From: Richard Fink <rfink@readableweb.com>
Date: Mon, 15 Mar 2010 13:28:27 -0400
To: "'Thomas Phinney'" <tphinney@cal.berkeley.edu>, "'John Daggett'" <jdaggett@mozilla.com>
Cc: "'Christopher Slye'" <cslye@adobe.com>, "'www-style'" <www-style@w3.org>
Message-ID: <005201cac464$ecc493c0$c64dbb40$@com>
Monday, March 15, 2010 12:00 PM <tphinney@cal.berkeley.edu>:

>Is it assumed that the effect of "default" can vary between UAs, or is
>the meaning of "default" usually specified by CSS?

Just to add a perspective to the question, but not answer it: when I specify
"normal" (what you're calling "default") for a particular property, in my
mind I'm explicitly instructing the UA to do what I would normally *expect*
it to do if it supports that property.

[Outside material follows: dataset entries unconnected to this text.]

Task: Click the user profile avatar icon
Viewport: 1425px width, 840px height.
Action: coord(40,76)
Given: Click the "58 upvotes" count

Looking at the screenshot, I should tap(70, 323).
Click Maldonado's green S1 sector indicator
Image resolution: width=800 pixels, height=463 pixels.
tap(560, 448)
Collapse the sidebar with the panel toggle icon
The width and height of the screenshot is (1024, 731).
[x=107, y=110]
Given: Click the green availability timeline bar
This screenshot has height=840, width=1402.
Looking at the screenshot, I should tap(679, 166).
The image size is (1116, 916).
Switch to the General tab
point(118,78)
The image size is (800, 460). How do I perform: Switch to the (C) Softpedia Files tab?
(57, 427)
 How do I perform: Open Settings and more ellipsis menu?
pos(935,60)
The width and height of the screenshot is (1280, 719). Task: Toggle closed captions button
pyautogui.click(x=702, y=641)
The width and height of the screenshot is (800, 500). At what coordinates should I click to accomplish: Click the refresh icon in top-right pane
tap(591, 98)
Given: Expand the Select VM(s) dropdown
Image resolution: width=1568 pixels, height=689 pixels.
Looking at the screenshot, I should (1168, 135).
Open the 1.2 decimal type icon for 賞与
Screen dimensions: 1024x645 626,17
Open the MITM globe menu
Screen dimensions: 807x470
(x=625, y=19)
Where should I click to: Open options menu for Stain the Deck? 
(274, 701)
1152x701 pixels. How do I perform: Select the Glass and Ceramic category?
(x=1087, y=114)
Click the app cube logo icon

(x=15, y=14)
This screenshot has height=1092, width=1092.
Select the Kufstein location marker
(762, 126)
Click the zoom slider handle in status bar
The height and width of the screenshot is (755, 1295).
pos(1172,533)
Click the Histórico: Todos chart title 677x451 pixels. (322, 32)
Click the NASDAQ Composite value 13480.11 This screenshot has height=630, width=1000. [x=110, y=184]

More specifically, I would expect any
UA that supports kerning to apply it as a matter of course, with no explicit
"font-kerning:normal" being necessary unless the HTML element is inheriting
"font-kerning:none" from a parent element, or some similar situation.
However, in an earlier post, Robert O'Callahan reported:
>By default, Firefox will apply kerning for font sizes at or over a certain
threshold (20 device pixels, currently).
In other words, there is a threshold of 20 device pixels in place, below
which the equivalent of "font-kerning:none" takes effect.
Will other UA's automatically follow suit? Should they? Don't know. But to
ensure that UA's consistently meet author's expectations the question seems
to be: does "the meaning" of default/normal need to be more tightly defined?
As to your original question, I too am curious as to what the general
approach is in CSS regarding how much should be left to the discretion of
the UA and how much not. Especially with something as fundamental as text



-----Original Message-----
From: www-style-request@w3.org [mailto:www-style-request@w3.org] On Behalf
Of Thomas Phinney
Sent: Monday, March 15, 2010 12:00 PM
To: John Daggett
Cc: Christopher Slye; www-style
Subject: Re: [css3-fonts] opentype font feature support

On Sun, Mar 14, 2010 at 11:52 PM, John Daggett <jdaggett@mozilla.com> wrote:
> The keyword 'normal' is commonly used in CSS to indicate 'default', it's
> the value a property will typically assume when it's not specified
> explicitly. I realize 'default' might seem more natural to some but
> consistency with other CSS properties is important.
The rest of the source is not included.